Moving on. With just two days until the 2019 budget deadline in Italy, there’s an unsurprising steady stream of daily headlines for markets to digest. After Messaggero reiterated that Finance Minister Tria was aiming to fix the deficit at 1.6%, Repubblica reported that Five Star were pushing for 2.6%. As seen above BTPs were a bit nervous yesterday in light of the week ahead. Headlines from Italian newswires tend to come out just as we go to print so expect more shortly. In other markets yesterday, it was a relatively soft day for EM FX (-0.24%) and EM equities (-0.86%). Argentina’s assets generally sold off, with 10-year bond yields 21bps higher, the Peso -0.22% weaker, and benchmark equities down -3.39% after the news that the country was in talks for an increase to its $50bn credit line with the IMF. Argentina’s President Mauricio Macri actually said yesterday in an interview with Bloomberg TV that there is “zero chance” of Argentina defaulting again. Given that Argentina has defaulted on its sovereign debt a total of 8 times since independence in 1816, history would suggest slightly more prudence here.

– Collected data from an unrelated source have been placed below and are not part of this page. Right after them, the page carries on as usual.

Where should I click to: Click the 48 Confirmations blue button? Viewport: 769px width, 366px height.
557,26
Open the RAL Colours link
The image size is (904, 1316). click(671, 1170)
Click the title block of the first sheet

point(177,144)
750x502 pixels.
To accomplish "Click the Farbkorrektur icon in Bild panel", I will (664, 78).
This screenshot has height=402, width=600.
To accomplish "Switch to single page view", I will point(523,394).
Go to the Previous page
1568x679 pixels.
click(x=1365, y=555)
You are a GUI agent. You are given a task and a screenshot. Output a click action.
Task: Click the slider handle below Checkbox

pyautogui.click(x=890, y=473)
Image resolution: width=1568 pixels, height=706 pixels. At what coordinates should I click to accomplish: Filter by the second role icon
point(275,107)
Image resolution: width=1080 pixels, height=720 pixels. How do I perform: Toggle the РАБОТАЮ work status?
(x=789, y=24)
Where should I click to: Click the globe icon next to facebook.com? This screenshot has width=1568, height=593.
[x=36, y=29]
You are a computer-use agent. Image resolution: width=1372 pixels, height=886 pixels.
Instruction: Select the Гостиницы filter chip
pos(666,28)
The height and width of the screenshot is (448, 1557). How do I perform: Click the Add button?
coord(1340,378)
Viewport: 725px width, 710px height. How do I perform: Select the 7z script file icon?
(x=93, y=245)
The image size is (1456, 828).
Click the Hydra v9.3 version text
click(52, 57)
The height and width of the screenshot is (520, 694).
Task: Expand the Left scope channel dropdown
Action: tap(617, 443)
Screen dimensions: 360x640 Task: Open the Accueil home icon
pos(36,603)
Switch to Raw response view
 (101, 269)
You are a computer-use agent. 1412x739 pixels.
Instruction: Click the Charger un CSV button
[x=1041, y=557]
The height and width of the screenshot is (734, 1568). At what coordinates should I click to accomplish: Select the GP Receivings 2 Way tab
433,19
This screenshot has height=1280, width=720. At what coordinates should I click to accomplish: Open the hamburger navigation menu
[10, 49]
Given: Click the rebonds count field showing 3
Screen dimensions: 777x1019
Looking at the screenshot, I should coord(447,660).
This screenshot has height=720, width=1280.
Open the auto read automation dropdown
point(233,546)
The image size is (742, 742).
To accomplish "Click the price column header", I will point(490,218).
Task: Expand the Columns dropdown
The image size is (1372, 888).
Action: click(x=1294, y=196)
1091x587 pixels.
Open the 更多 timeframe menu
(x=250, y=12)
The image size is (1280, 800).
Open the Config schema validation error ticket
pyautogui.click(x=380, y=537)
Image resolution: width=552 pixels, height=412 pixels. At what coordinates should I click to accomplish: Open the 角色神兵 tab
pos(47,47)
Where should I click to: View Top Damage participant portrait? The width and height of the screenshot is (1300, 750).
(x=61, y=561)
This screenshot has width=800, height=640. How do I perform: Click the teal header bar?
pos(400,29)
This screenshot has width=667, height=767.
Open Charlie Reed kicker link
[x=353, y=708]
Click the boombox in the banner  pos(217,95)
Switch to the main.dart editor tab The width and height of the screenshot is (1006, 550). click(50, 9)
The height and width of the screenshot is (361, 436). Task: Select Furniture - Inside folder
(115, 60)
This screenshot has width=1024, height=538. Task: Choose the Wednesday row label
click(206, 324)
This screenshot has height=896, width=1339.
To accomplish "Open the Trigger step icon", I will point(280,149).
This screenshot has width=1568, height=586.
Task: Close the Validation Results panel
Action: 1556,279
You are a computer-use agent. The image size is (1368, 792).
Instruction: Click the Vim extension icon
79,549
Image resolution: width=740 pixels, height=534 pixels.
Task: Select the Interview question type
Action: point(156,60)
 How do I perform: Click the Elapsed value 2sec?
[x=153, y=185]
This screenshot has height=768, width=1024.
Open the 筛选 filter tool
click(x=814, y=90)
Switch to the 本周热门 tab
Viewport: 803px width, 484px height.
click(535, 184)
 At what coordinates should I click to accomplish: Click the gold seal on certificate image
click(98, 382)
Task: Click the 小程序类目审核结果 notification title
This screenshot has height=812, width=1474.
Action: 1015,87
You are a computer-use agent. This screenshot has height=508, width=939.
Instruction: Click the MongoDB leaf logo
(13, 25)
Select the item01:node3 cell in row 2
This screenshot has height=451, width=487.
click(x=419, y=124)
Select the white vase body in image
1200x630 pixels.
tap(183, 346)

On the economic data front, surveys were relatively strong in Germany and the US. The German IFO business confidence survey printed at 103.7 from 103.8. Both the current assessment and the forward-looking expectations sub-indexes beat expectations. In the US, surveys from the Chicago and Dallas Federal Reserve Banks both printed in expansionary territory. Overall yesterday’s data continued to signal growth near the top of its post-recession range.

Looking at the day ahead, the focus in markets may well be on any headlines which come from the General Debate of the UN General Assembly. President Trump is to due address the Assembly (time 10:15 EST/ 15:15 BST) while Japan PM Shinzo Abe is also due to meet Trump on the sidelines to discuss trade while EU Trade Commissioner Malmstrom is due to meet with US Trade Representative Lighthizer as well as Japan’s Economy Minister Seko on the subject of trade and the WTO. Outside of that the data releases are mostly second tier. In Europe we’ll get September confidence indicators in France while in the US we get the July FHFA house price index and S&P CoreLogic house price index, along with September consumer confidence data and the September Richmond Fed manufacturing index. Outside of that, BoJ Governor Kuroda is due to speak just after we go to print, while the ECB’s Praet and Coeure also speak at various stages today. It will be interesting to hear after Draghi yesterday.

Finally look out for the Brexit debate at the U.K. Labour Party conference today. It may start to shape their policy going forward which will be especially important if a general election is the only way out of the current Brexit impasse. Some kind of second referendum may start to gather momentum in the opposition party after today although not necessarily an in/out one which may disappointment many in the party. Bloomberg reported last night that Labour is also planning to vote down PM May’s Brexit deal.